-
Notifications
You must be signed in to change notification settings - Fork 54
Description
I pointed out this possible bug in another more complex issue yesterday, but wanted to isolate this in a smaller reproducer.
The basic issue is that using all defaults the parallel='dask' option does not actually parallelize the read at all! But when I manually initiate a distributed client before it works as expected.
This example here uses public CMIP6 netcdf data so it should be reproducible anywhere. The machine I used had 16 cores so theoretically opening the 4 files used here should not take longer than a single file if parallelization works perfectly.
from obstore.store import S3Store
from virtualizarr.parsers import HDFParser
from virtualizarr import open_virtual_dataset, open_virtual_mfdataset
bucket = "s3://esgf-world/"
store = S3Store.from_url(url=bucket, skip_signature=True, region="us-east-2")
files = [
"uo_Omon_CESM2_historical_r10i1p1f1_gn_185001-189912.nc",
"uo_Omon_CESM2_historical_r10i1p1f1_gn_190001-194912.nc",
"uo_Omon_CESM2_historical_r10i1p1f1_gn_195001-199912.nc",
"uo_Omon_CESM2_historical_r10i1p1f1_gn_200001-201412.nc"
]
urls = [f"{bucket}CMIP6/CMIP/NCAR/CESM2/historical/r10i1p1f1/Omon/uo/gn/v20190313/{file}" for file in files]When I time a single file read
#baseline timing, single url
vds_single = open_virtual_dataset(urls[0], object_store=store, parser=HDFParser())It takes
Wall time: 24.5 s
But for all 4 files
#Using the default dask option for open_virtual_mfdataset
vds_dask_default_distributed = open_virtual_mfdataset(
urls,
object_store=store,
parser=HDFParser(),
parallel='dask',
concat_dim="time",
combine="nested",
data_vars="minimal",
coords="minimal",
compat="override",
join="exact",
)
vds_dask_default_distributedI get
Wall time: 1min 16s
This tells me that the files are opened in serial
Interestingly if I modify the first code cell to set up a distributed client (and with that LocalCluster):
from obstore.store import S3Store
from virtualizarr.parsers import HDFParser
from virtualizarr import open_virtual_dataset, open_virtual_mfdataset
from dask.distributed import Client
#✨ the only line changed✨
client = Client()
bucket = "s3://esgf-world/"
store = S3Store.from_url(url=bucket, skip_signature=True, region="us-east-2")
files = [
"uo_Omon_CESM2_historical_r10i1p1f1_gn_185001-189912.nc",
"uo_Omon_CESM2_historical_r10i1p1f1_gn_190001-194912.nc",
"uo_Omon_CESM2_historical_r10i1p1f1_gn_195001-199912.nc",
"uo_Omon_CESM2_historical_r10i1p1f1_gn_200001-201412.nc"
]
urls = [f"{bucket}CMIP6/CMIP/NCAR/CESM2/historical/r10i1p1f1/Omon/uo/gn/v20190313/{file}" for file in files]I get 22s and 26s respectively, which I interpret as a nicely parallel opening + some minor overhead for e.g. concat.

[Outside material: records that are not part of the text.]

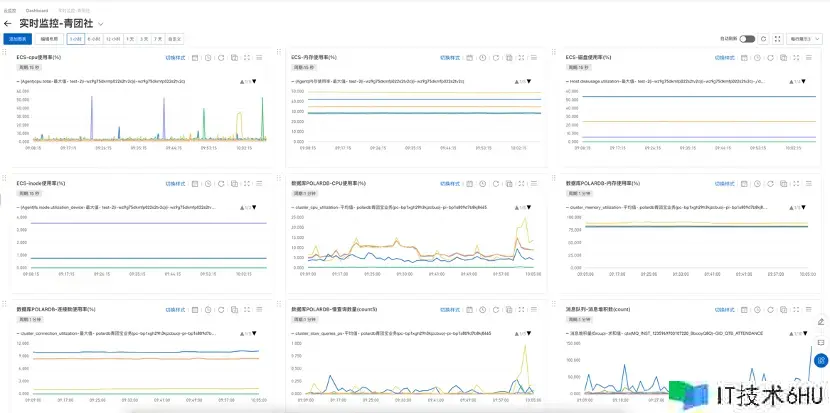Open the ECS-磁盘使用率 chart menu icon
Viewport: 830px width, 414px height.
806,58
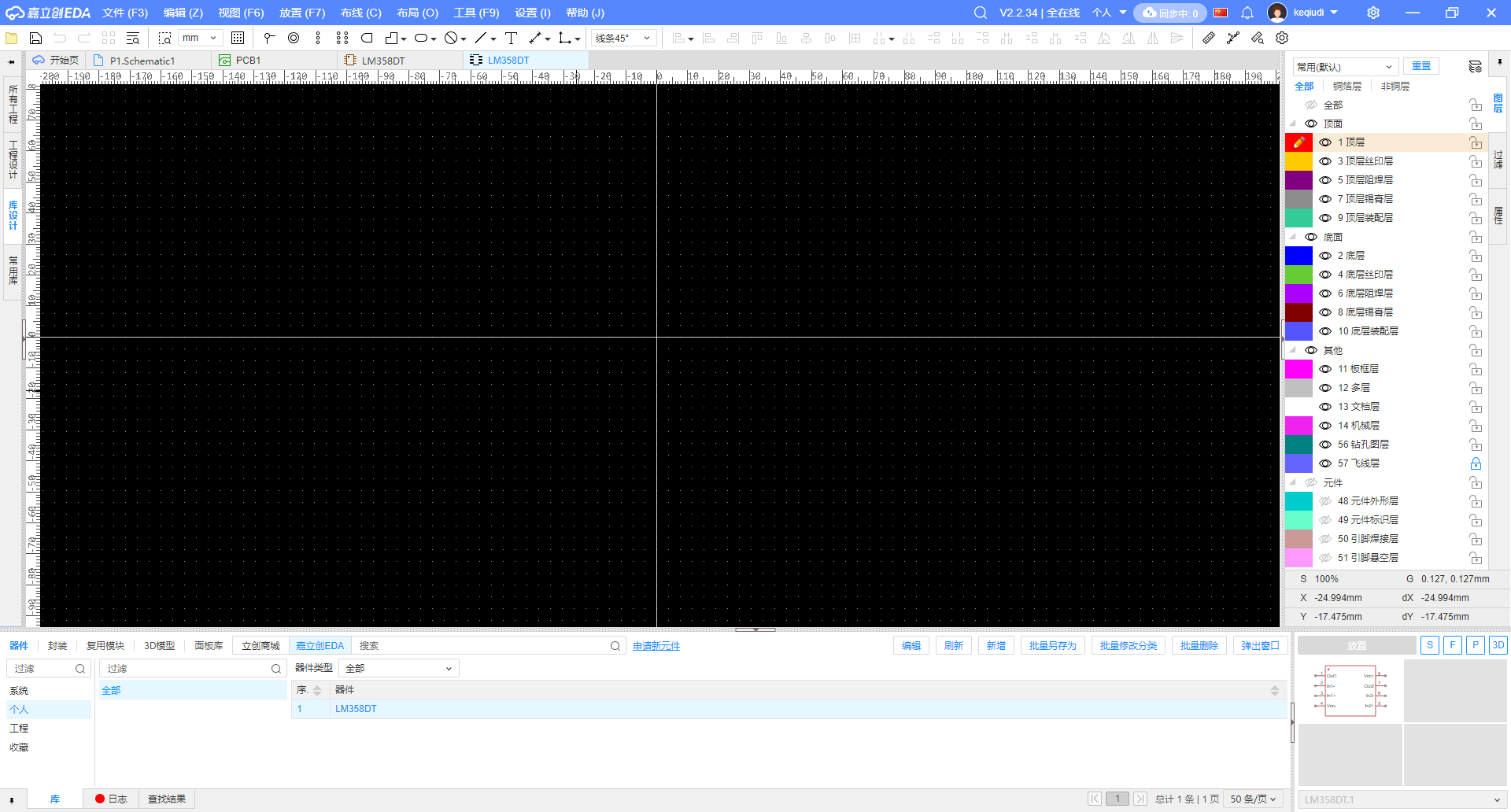Click the notification bell icon
This screenshot has width=1511, height=812.
pyautogui.click(x=1247, y=13)
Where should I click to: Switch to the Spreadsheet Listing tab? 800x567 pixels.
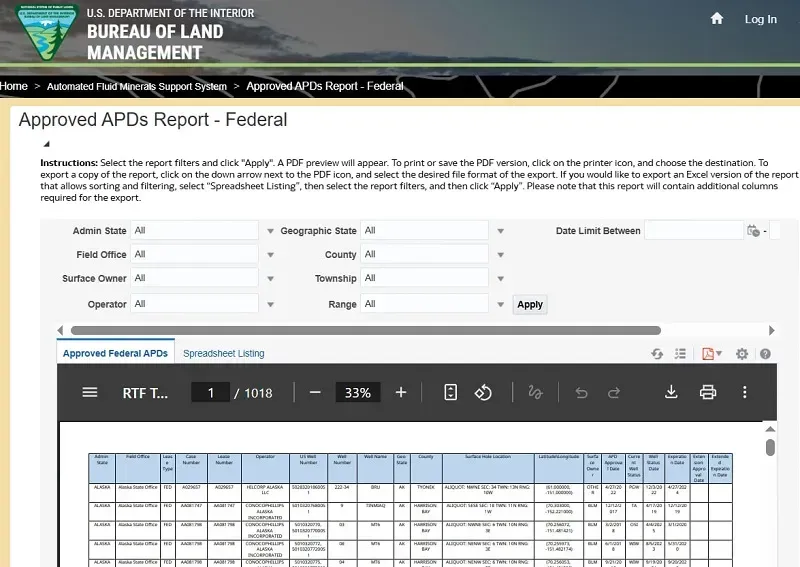click(x=223, y=353)
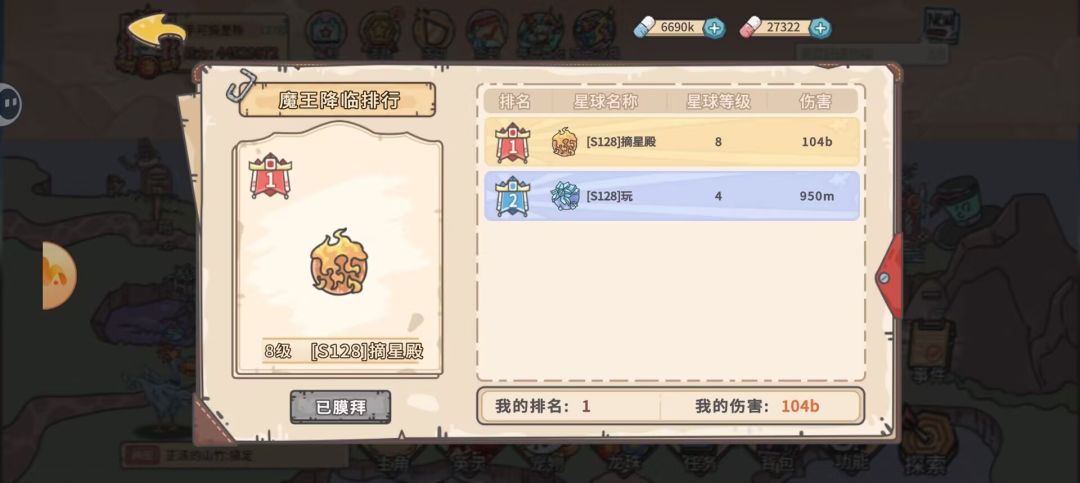Click the rank 1 red banner badge

[512, 142]
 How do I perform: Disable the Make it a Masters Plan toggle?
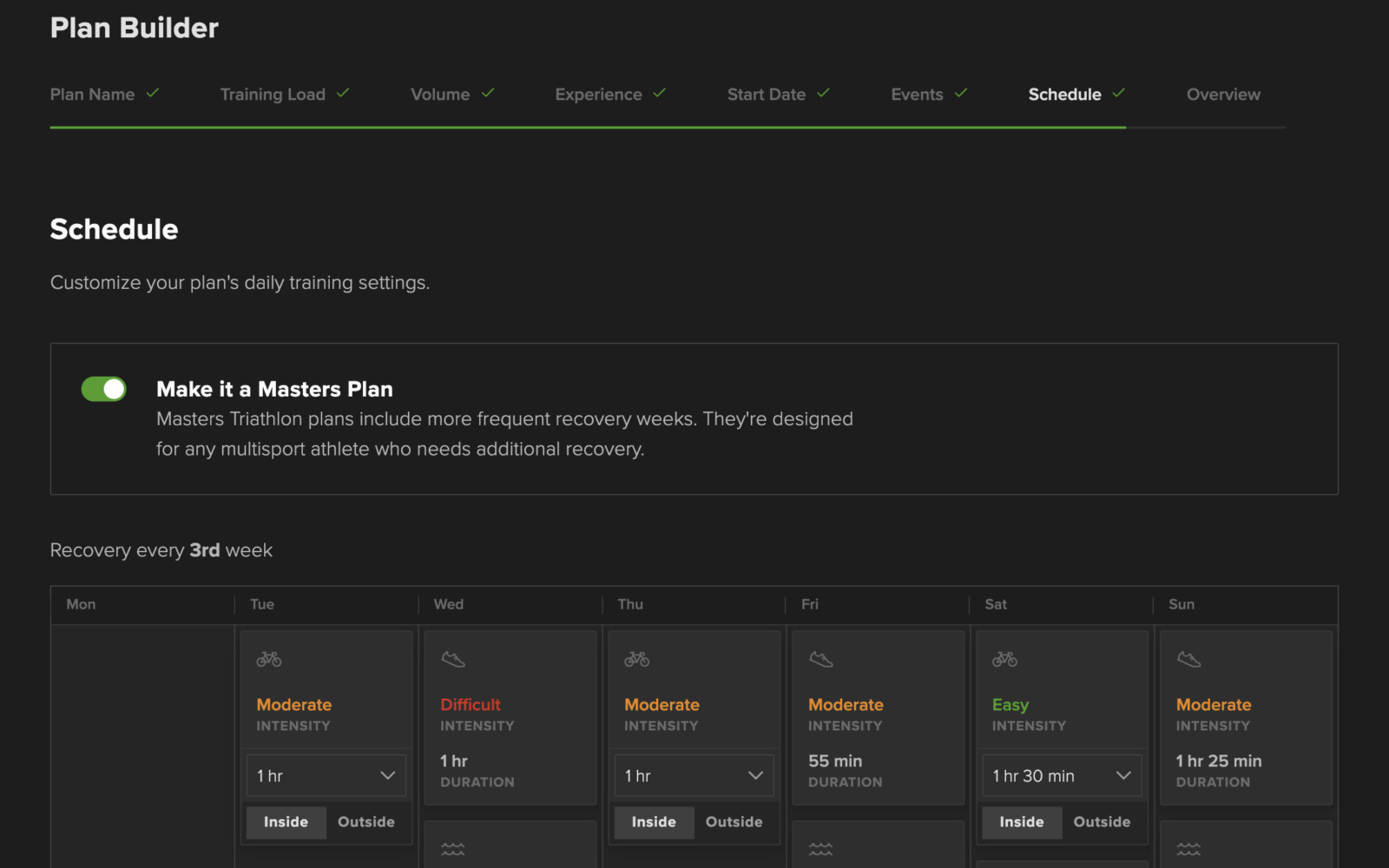click(x=103, y=389)
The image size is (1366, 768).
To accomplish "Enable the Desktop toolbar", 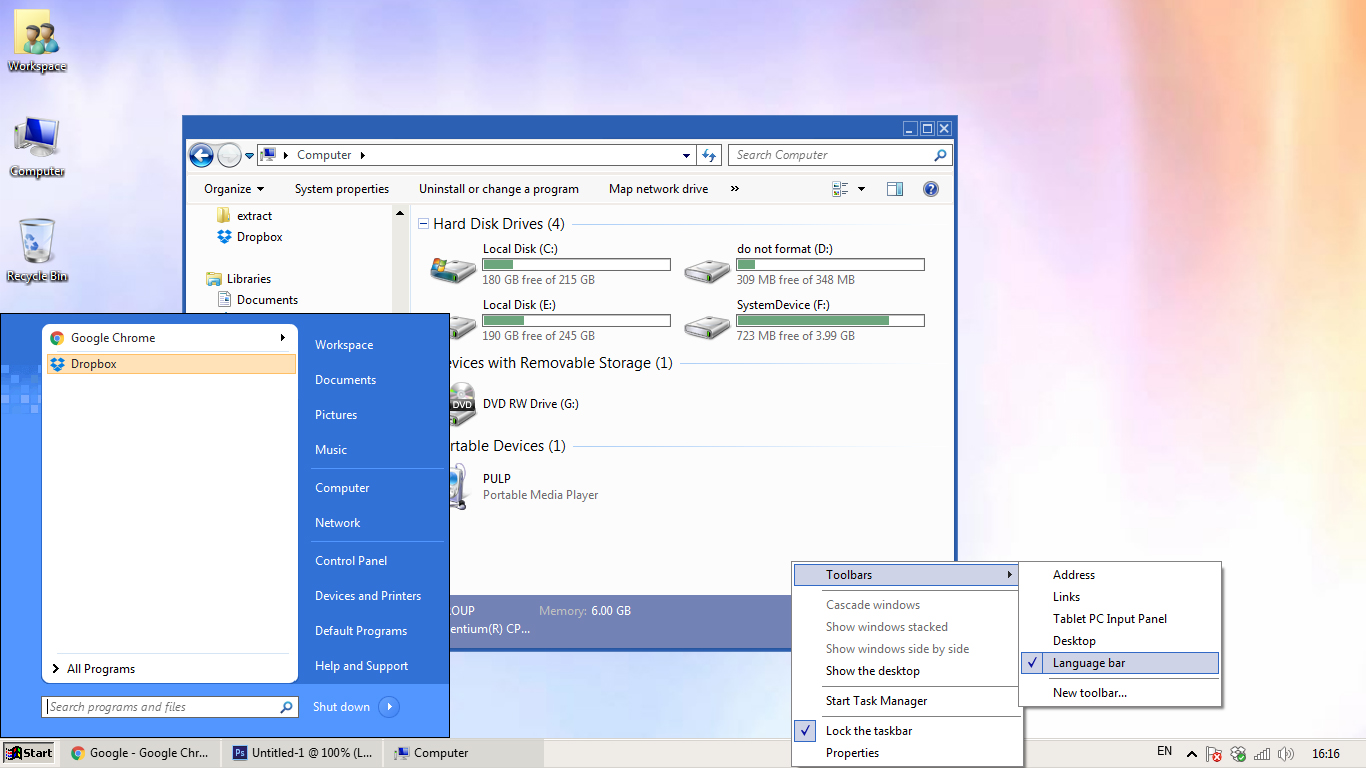I will [x=1074, y=640].
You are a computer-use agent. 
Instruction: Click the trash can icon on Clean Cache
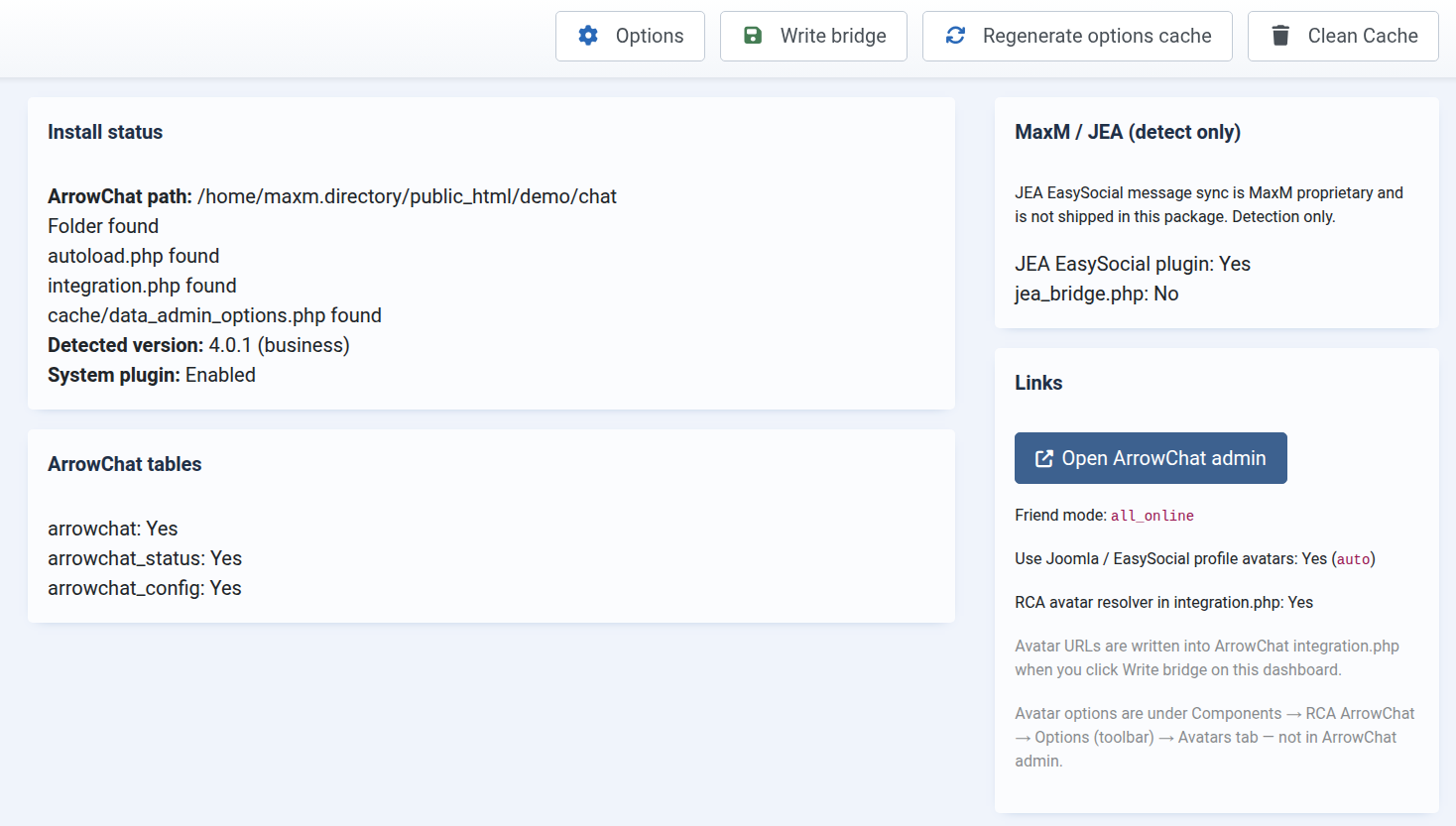click(x=1280, y=36)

My hunch is that maybe somewhere in the DaskDelayedExecutor something is picking up defaults from the environment and by accident this happens to be a serial executor? Just an idea.
This is not my main priority to solve right now (since lithops works great out of the box), but I wanted to materialize this here, and can probably look into it further in the next days if I find some time.
Versions
virtualizarr==1.3.3.dev73+g7143f40 (from git+https://github.com/zarr-developers/VirtualiZarr.git@7143f40cbc5dc32cdd8958bec130933f912cf092)
obstore==0.7.0
dask==2025.5.1
distributed==2025.5.1